15-MINUTE READ | By David Magdolen

Data IntegrationData StorageSupermetrics API

[ Updated Feb 28, 2023 ]

In this guide, I’ll show you how to use the Supermetrics API with Python to query data from marketing and digital advertising platforms (like Facebook, LinkedIn, Twitter, and many more) in JSON format, how to convert that data into a DataFrame, and how to load it into a local MySQL database on your device.

But before we get to the fun part (aka the how-to), let’s quickly talk about when this approach may come in handy.

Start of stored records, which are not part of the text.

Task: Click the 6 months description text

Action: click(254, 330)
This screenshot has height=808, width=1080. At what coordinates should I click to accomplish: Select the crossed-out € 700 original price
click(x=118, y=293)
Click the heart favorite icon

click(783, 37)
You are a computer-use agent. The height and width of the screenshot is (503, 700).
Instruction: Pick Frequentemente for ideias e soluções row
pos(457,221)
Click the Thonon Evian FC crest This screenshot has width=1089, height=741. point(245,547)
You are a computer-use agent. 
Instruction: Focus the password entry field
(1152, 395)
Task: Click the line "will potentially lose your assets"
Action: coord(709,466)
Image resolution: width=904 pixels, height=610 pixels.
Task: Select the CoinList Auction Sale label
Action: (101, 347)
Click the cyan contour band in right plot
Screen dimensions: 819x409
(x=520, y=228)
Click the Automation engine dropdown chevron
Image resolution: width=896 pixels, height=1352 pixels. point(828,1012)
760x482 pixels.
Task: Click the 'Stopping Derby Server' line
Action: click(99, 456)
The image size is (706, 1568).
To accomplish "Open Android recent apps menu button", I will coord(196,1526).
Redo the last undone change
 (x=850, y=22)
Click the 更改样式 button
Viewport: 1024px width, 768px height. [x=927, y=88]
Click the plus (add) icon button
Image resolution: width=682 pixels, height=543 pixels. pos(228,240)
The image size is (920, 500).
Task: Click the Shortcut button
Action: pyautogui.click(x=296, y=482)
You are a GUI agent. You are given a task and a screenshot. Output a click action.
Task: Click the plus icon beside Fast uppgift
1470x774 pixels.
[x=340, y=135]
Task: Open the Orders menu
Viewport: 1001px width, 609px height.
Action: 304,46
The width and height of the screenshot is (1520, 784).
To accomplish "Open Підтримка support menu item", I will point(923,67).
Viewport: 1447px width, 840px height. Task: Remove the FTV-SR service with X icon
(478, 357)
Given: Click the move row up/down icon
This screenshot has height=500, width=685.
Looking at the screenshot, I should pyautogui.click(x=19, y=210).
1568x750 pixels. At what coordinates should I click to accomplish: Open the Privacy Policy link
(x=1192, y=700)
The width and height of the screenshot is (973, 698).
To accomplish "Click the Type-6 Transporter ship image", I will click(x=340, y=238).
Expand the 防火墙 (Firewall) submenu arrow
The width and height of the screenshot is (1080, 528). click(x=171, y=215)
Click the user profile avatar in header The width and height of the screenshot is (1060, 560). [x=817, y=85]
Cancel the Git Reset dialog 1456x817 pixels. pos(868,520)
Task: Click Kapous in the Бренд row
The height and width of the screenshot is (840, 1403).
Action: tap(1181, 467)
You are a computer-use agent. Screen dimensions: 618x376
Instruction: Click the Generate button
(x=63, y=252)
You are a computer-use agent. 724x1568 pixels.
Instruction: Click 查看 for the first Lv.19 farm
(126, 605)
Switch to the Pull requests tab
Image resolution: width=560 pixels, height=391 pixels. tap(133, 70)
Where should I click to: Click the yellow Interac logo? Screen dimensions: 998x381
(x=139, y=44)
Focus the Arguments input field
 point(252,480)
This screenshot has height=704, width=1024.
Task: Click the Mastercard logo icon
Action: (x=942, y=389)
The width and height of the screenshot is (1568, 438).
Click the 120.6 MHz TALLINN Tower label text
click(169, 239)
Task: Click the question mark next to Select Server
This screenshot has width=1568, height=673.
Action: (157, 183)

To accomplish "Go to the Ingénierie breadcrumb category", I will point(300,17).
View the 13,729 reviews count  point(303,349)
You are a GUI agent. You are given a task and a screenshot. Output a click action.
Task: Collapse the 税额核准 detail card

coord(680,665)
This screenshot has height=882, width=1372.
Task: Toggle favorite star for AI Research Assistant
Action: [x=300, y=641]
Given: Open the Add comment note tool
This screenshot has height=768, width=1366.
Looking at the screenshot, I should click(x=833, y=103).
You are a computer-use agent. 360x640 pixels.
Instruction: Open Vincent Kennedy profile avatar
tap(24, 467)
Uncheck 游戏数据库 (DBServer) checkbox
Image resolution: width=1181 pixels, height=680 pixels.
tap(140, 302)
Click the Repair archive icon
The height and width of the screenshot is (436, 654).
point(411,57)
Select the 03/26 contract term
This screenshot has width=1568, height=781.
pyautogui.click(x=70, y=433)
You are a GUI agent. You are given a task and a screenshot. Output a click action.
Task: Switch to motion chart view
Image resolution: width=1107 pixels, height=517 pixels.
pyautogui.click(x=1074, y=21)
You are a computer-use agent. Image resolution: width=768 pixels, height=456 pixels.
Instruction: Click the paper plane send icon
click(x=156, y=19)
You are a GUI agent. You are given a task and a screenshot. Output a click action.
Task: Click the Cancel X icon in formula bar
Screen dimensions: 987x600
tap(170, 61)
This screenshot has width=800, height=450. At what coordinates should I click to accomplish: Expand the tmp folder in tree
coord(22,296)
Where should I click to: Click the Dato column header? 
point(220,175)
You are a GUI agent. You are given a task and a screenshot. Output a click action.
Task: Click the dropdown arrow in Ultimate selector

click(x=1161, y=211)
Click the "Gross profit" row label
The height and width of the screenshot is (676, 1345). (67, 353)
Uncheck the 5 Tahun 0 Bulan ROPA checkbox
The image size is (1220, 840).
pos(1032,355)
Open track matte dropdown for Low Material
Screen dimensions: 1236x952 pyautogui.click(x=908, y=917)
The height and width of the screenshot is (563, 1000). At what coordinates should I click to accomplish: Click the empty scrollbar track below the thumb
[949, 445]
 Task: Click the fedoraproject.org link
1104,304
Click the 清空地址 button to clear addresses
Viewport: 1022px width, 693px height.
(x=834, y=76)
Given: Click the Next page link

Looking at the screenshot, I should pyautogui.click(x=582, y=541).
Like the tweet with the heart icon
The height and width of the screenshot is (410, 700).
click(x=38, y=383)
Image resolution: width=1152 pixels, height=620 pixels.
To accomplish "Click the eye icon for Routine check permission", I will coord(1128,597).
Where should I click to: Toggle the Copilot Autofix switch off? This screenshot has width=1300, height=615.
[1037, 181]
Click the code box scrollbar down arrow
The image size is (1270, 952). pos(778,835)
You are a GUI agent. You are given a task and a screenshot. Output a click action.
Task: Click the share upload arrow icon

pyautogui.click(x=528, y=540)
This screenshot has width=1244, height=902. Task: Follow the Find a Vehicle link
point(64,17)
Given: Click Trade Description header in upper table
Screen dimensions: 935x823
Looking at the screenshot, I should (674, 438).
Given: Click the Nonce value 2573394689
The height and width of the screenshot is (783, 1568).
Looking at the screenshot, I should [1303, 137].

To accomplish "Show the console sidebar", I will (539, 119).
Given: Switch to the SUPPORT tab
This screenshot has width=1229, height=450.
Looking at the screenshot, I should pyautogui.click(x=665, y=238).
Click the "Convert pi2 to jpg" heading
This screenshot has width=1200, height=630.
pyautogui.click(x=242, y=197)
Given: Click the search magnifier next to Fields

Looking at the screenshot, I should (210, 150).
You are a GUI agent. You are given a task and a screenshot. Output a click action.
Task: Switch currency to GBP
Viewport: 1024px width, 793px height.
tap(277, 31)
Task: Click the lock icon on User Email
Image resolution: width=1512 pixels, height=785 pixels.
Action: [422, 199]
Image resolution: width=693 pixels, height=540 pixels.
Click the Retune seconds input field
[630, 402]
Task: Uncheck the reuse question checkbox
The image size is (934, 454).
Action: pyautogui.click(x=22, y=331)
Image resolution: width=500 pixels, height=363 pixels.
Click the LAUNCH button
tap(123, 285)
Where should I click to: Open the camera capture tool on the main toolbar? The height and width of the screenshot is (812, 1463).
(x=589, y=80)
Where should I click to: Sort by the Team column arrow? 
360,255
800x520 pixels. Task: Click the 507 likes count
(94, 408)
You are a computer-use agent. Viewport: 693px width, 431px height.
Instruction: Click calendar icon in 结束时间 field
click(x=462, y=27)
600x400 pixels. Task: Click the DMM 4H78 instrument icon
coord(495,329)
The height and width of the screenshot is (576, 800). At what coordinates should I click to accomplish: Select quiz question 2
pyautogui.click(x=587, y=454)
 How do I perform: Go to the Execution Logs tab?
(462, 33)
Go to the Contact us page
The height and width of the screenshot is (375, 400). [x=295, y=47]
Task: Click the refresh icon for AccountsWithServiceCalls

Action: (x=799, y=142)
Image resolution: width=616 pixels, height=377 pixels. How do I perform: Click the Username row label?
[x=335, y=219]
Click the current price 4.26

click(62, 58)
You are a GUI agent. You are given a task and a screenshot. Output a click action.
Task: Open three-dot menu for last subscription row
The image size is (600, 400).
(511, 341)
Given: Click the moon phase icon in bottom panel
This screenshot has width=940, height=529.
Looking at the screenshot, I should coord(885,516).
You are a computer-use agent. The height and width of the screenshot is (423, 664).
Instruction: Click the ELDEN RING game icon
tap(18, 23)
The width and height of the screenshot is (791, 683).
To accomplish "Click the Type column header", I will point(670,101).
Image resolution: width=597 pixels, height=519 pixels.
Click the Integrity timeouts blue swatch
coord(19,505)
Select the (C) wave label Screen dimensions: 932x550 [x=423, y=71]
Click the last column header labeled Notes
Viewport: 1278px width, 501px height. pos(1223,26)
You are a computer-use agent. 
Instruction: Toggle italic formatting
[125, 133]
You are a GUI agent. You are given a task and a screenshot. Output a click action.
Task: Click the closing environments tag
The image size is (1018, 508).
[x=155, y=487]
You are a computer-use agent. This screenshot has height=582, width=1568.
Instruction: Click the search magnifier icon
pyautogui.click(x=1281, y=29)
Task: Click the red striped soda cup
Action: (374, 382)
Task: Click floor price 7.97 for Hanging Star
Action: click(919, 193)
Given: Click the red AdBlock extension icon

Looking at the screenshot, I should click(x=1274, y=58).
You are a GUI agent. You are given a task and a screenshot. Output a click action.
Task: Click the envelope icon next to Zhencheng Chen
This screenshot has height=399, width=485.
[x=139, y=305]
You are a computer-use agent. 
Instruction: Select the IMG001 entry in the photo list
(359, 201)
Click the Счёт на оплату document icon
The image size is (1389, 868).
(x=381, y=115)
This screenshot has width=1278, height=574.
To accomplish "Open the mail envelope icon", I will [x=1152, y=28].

Why should you move marketing data into a database rather than directly into a BI tool like Tableau or Power BI?

While you could use the Supermetrics API to extract marketing data and load it directly into your BI tool of choice, that approach poses a few challenges:

  • BI tools aren’t intended for long-term data storage, which means that each refresh either generates suboptimal increments (Tableau) or overwrites the previously queried dataset (Power BI).
  • Combining data from “web connectors” with other data sources in the same report is either very labor-intensive (Power BI) or borderline impossible (Tableau).

To circumvent storage issues, you could, of course, query a sufficiently long date range directly from the API, e.g. the last three years. But the problem is, this might make your reports slow to refresh. Besides, you might even run into API or data source limitations. And anyway, wouldn’t it feel rather inefficient to retrieve the last three years of data on a daily basis for a number of ad platforms?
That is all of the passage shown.